ABUJA, NIGERIA — The Real Estate Marketers and Consultants Association of Nigeria (REMCAN) today issued an urgent alarm over what it describes as a deepening crisis of fraud, title scams, and professional misconduct threatening the integrity of Nigeria's real estate industry. The Association warns that without immediate and systemic intervention, the sector risks irreversible reputational damage choking off both domestic investment and the billions of naira in diaspora capital that Nigeria desperately needs to close its widening housing deficit.
A Crisis That Can No Longer Be Ignored
Nigeria's housing deficit estimated at over 28 million units is one of the most pressing socio-economic emergencies of our time. Yet, rather than attracting the investment flows needed to tackle this challenge, the sector is increasingly repelling them. Fraudulent land transactions, double allocations, forged title documents, and the proliferation of unregulated agents have created an environment of deep distrust one that costs Nigerians billions of naira annually and leaves families homeless, landless, and without legal recourse.
"The real estate industry has become one of the most fertile grounds for financial crime in Nigeria," said a senior official of REMCAN. "Every week, we receive reports of victims hardworking Nigerians in the diaspora and at home who have lost their life savings to fraudsters operating with near-total impunity. This is not just an industry problem. It is a national emergency."
The Structural Rot: Root Causes REMCAN Demands Be Addressed
REMCAN identifies four foundational failures that have allowed fraud and dysfunction to flourish in the Nigerian real estate market:
• A Broken Land Title System: The absence of a standardised, contactless, and digitised system for granting root titles across Nigerian states remains the single greatest enabler of land fraud. Opaque processes and bureaucratic bottlenecks create space for manipulation, forgery, and extortion. REMCAN calls on all 36 state governments to urgently adopt transparent, technology-driven land title registration systems that every Nigerian can access and verify.
• No Verified Data Infrastructure for Real Estate Professionals: Investors particularly those in the diaspora currently have no reliable, independent means of verifying the credentials and track records of developers, agents, and consultants. This information vacuum is routinely exploited by fraudsters masquerading as legitimate professionals. REMCAN calls for the establishment of a national, publicly accessible database of licensed and verified real estate professionals, enabling investors to conduct due diligence with confidence.
• Economic Insecurity as a Barrier to Homeownership: No housing policy can succeed in an economy where millions of Nigerians are trapped in low-wage, insecure employment.
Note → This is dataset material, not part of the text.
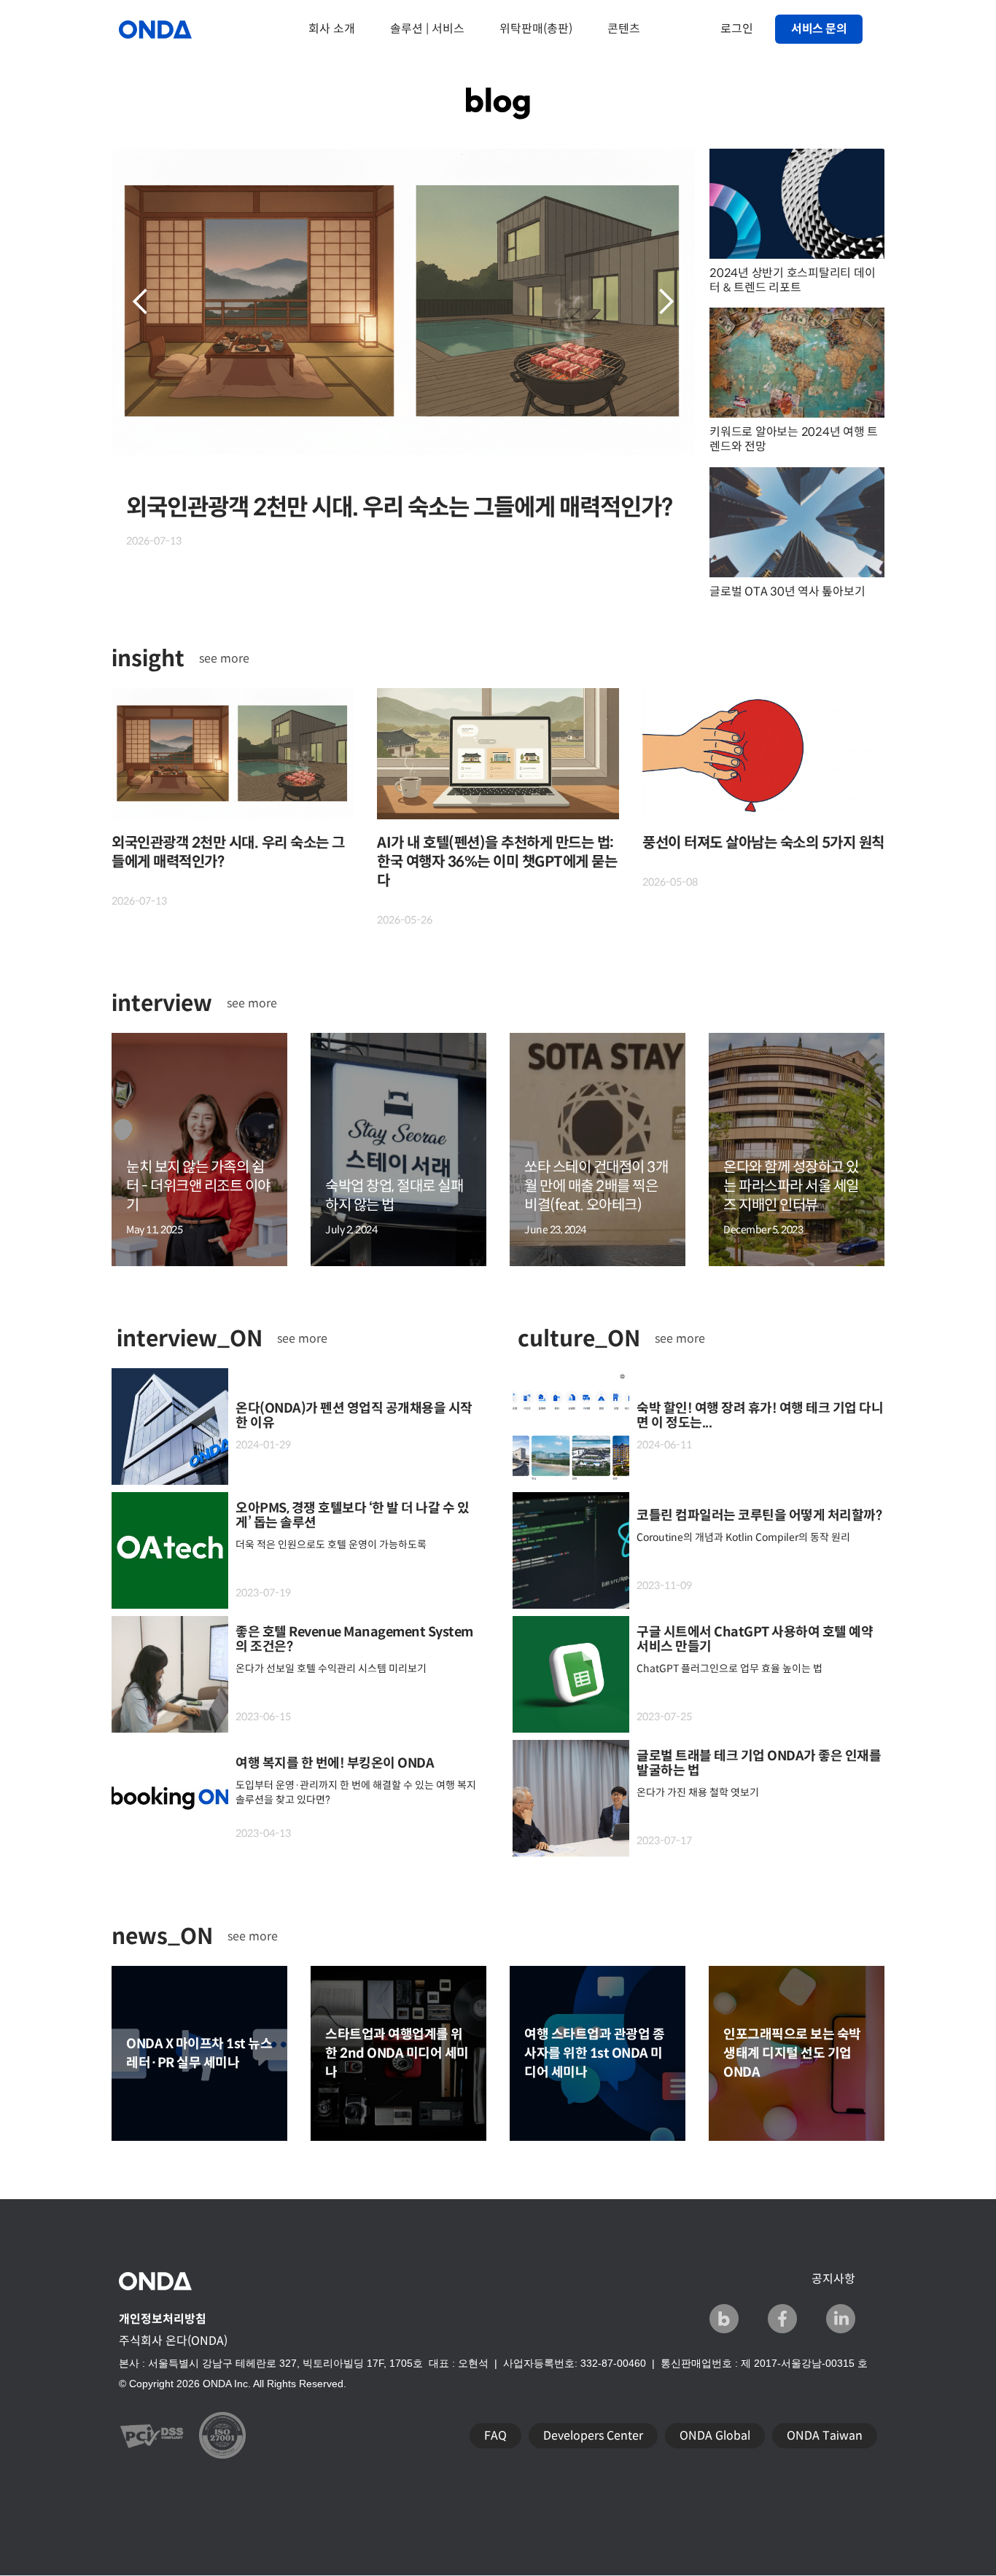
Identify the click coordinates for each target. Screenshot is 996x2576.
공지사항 (833, 2279)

Job security and dignified wages are not peripheral concerns they are the bedrock upon which any sustainable housing market must be built. REMCAN calls on the Federal Government and the private sector to treat employment reform as an inseparable pillar of housing policy.
• A Mortgage System That Excludes the Majority: Nigeria's existing mortgage framework was designed for a formal economy that represents only a fraction of the workforce. The informal sector artisans, traders, entrepreneurs who constitute the backbone of Nigeria's economy, remain virtually locked out of homeownership financing. REMCAN calls for urgent policy innovation to extend affordable mortgage products to informal workers, including flexible income verification frameworks and government-backed guarantee schemes.
Diaspora Investment at Risk
Nigeria's diaspora remittances rank among the highest on the African continent. A significant portion of those funds are directed or intended to be directed
toward real estate investment back home. However, the unchecked rise of fraud and the absence of reliable verification systems have made diaspora Nigerians prime targets for sophisticated real estate scams. REMCAN warns that continued inaction will not only discourage diaspora investment in property but will redirect these capital flows to other markets entirely an outcome Nigeria cannot afford.
REMCAN's Call to Action
REMCAN hereby calls on the following stakeholders to act with urgency:
• The Federal and State Governments: to prioritise land title digitisation and institute legal consequences for land fraud that serve as genuine deterrents.
• Regulatory Bodies: to establish and enforce a national licensing regime for real estate practitioners, with a publicly searchable professional register.
• Financial Institutions: to work with government and industry to develop mortgage products accessible to informal sector workers.
• The Real Estate Industry: to voluntarily adopt ethical standards, submit to professional oversight, and actively self-police against fraudulent actors operating within the sector.
"Nigeria's housing crisis is not a mystery, and it does not require a miracle to solve," REMCAN stated. "It requires political will, structural reform, and the courage to confront the root causes that vested interests have long preferred to ignore. The time for half-measures is over. We must build but first, we must build trust."
About REMCAN
The Real Estate Marketers and Consultants Association of Nigeria (REMCAN) is a professional body dedicated to promoting integrity, transparency, and excellence in Nigeria's real estate sector. REMCAN advocates for policy reform, investor protection, and the development of a credible, data-driven real estate industry that serves all Nigerians.